Black Bean Soup with Sherry

This was really good soup - and easy to make since I cheated and used canned black beans despite the recipe specifically stating "not canned." lol ;) Well, when you're hungry, you don't want to wait, right?

The soup starts out with what is known as a sofrito - a mixed vegetable soup base. It's time consuming but easy and well worth the effort.

Leave the hot sauce out to make this gluten-free ~ I'm really not sure if hot pepper sauce is GF or not...

Serves 4

1/2 tbsp. olive oil (superfood!)
1/2 small onion, chopped (superfood!)
1 celery stalk, chopped
5 garlic cloves, chopped (superfood!)
4 green onions, finely chopped (superfood!)

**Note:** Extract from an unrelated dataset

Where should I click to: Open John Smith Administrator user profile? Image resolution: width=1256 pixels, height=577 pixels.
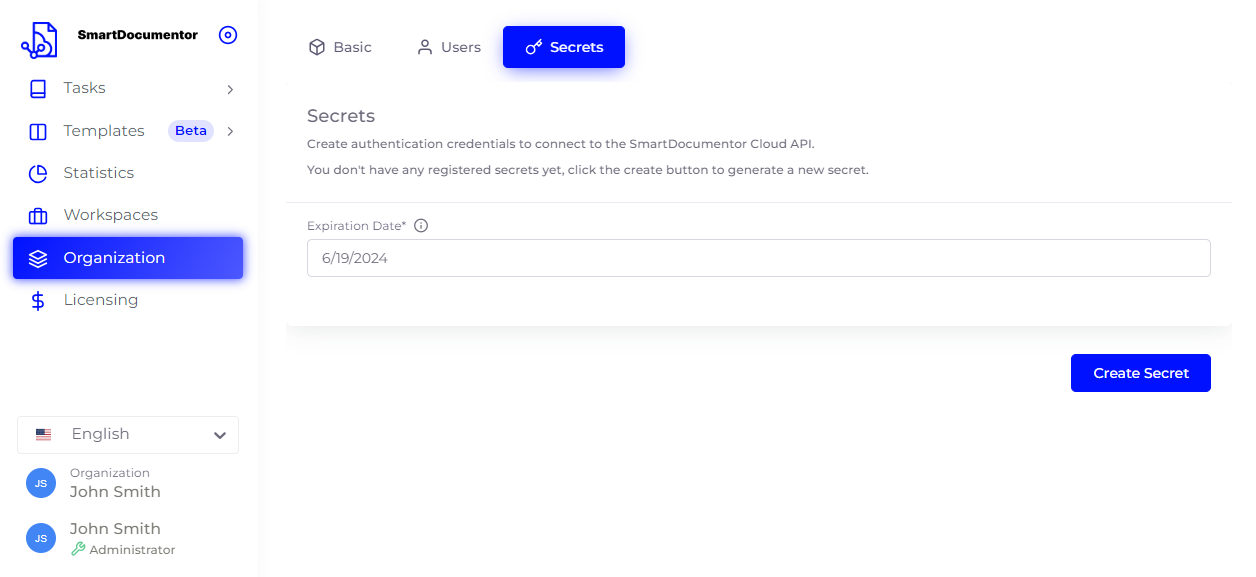click(115, 538)
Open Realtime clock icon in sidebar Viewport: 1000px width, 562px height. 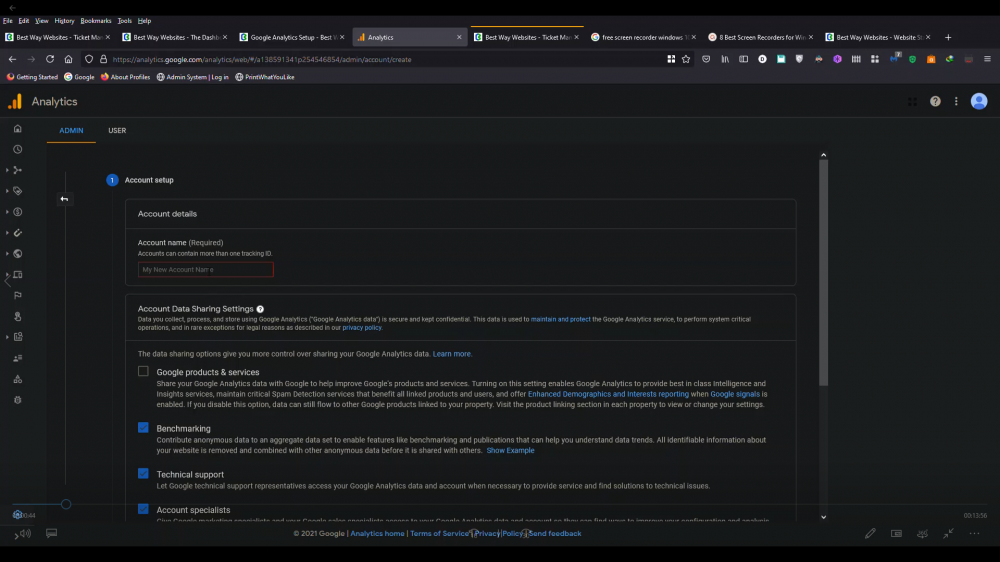[x=18, y=149]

1 cup reduced-sodium vegetable broth
1 can black beans, drained and rinsed (superfood!)
1/4 tsp. freshly ground black pepper
1/4 tsp. hot sauce
1 tsp. ground cumin
1/2 tsp. dried oregano
1/2 tsp. dried thyme
1/6 cup medium-dry sherry

1. Heat the olive oil in a large, heavy-bottomed saucepan or Dutch oven over medium heat for 30 seconds. Reduce the heat to low. Add the onion, celery, garlic, and green onions. Saute slowly, stirring occasionally, until the moisture evaporates and the veggies begin to turn golden, about 30 minutes.

2. Add the stock, beans, ground pepper, hot sauce, cumin, oregano, and thyme. Simmer about 30 minutes. Stir occasionally.

3. Puree 1/3 of the soup mixture in a blender or food processor and return the pureed soup to the pot.

4. Add the sherry and cook an additional 5 minutes.

From Karen Lee's The Occasional Vegetarian.
My change, other than the canned beans, was to use green onions in place of shallots. Everything else remained the same. Oh, I also omitted water and cut the amount of broth since I wasn't using dry beans.